▸ **ASSIGNMENT**
If a line in the data has the string "computer", please show it.

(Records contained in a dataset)
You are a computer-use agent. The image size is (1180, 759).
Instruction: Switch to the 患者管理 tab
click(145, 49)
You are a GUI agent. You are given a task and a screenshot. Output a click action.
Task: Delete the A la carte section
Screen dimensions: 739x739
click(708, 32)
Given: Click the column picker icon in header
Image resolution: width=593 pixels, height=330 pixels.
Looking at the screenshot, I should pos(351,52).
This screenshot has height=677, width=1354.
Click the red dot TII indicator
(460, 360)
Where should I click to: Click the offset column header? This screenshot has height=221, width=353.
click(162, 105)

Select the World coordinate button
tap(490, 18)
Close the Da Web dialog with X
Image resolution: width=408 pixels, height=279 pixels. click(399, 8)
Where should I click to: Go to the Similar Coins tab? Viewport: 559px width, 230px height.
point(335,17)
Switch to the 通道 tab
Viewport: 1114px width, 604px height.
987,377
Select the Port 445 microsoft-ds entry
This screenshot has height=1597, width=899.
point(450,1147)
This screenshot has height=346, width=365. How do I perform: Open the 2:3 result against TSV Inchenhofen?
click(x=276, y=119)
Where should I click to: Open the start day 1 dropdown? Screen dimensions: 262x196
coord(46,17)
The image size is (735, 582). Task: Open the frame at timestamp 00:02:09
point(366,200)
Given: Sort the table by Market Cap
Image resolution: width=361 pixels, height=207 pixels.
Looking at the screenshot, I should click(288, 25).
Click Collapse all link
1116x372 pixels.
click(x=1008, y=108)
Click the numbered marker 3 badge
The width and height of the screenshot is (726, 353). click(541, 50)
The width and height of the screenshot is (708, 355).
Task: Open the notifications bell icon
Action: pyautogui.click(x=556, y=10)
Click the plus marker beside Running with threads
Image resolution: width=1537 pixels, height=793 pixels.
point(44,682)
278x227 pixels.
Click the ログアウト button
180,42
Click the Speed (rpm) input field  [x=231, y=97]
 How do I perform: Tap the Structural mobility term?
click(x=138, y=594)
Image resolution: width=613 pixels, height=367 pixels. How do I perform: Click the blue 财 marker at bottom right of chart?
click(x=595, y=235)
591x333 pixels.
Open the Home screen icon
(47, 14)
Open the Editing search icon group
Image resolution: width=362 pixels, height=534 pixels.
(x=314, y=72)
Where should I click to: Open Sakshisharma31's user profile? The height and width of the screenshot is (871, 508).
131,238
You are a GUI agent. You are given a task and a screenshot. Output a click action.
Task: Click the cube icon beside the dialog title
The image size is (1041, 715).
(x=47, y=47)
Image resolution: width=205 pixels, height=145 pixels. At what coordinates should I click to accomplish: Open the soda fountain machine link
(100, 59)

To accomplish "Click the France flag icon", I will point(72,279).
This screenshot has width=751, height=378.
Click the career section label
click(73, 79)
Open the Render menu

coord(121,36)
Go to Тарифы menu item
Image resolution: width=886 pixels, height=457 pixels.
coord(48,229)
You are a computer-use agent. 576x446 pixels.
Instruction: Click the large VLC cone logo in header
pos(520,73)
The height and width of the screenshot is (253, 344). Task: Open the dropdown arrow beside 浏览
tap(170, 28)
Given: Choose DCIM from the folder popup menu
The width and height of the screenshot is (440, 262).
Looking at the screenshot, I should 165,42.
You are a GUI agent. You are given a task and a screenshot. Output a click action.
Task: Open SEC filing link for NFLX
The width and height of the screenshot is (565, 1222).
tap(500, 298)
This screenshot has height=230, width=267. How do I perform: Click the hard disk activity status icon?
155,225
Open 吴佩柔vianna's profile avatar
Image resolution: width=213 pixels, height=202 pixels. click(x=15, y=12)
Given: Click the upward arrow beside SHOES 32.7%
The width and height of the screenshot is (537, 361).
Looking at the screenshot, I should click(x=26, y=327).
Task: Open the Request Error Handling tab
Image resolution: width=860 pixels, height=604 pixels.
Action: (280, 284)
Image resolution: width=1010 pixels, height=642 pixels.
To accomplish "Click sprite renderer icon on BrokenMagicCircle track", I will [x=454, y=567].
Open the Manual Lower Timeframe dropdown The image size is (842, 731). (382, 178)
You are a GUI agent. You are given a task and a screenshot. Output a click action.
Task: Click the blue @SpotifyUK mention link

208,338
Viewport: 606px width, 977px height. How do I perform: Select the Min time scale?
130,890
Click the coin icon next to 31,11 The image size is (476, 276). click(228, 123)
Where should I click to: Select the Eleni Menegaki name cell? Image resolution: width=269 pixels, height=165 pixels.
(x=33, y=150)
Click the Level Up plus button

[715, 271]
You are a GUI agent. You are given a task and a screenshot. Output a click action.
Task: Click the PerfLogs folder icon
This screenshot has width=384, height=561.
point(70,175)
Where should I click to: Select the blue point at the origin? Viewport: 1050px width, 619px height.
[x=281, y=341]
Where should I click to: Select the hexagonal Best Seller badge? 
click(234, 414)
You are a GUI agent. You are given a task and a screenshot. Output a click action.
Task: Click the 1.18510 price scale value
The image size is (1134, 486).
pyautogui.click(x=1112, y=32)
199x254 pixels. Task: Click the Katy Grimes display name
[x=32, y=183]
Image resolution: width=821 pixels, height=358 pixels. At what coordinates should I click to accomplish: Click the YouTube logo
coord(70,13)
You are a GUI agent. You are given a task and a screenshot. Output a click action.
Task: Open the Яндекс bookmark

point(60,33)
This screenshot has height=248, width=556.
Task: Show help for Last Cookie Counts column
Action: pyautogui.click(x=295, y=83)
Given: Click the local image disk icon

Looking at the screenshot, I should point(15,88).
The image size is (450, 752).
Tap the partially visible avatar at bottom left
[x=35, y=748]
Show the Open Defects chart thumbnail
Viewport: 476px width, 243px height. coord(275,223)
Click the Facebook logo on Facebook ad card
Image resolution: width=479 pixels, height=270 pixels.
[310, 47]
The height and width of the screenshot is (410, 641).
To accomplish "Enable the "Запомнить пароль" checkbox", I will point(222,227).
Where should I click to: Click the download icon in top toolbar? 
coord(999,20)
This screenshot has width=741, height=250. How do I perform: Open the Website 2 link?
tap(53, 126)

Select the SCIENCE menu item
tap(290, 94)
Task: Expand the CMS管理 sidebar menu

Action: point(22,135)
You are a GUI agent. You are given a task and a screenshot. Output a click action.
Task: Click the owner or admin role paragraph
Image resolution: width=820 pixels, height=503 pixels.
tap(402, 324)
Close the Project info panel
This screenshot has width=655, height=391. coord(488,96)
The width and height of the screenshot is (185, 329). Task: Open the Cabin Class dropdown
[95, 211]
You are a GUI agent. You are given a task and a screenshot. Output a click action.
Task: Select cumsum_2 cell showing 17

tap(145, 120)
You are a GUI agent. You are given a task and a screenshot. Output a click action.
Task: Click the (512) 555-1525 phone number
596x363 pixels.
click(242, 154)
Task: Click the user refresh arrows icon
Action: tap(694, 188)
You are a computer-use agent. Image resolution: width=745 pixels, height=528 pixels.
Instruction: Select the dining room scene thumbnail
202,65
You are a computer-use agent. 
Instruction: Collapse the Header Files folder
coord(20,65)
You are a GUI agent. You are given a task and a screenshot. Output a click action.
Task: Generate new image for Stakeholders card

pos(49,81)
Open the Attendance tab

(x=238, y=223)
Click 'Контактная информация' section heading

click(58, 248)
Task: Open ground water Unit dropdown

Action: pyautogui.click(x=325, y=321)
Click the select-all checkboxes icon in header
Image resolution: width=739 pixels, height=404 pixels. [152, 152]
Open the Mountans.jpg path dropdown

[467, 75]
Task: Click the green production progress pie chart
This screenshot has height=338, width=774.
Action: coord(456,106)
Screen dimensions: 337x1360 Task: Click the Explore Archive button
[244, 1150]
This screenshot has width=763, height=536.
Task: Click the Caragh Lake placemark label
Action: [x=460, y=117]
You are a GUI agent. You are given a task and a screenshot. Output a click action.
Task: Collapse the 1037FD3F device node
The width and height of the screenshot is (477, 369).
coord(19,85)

▸ **EXERCISE RESPONSE**
You are a computer-use agent. The image size is (1180, 759).
You are a computer-use agent. 576x446 pixels.
You are a computer-use agent. Image resolution: width=745 pixels, height=528 pixels.
You are a computer-use agent. 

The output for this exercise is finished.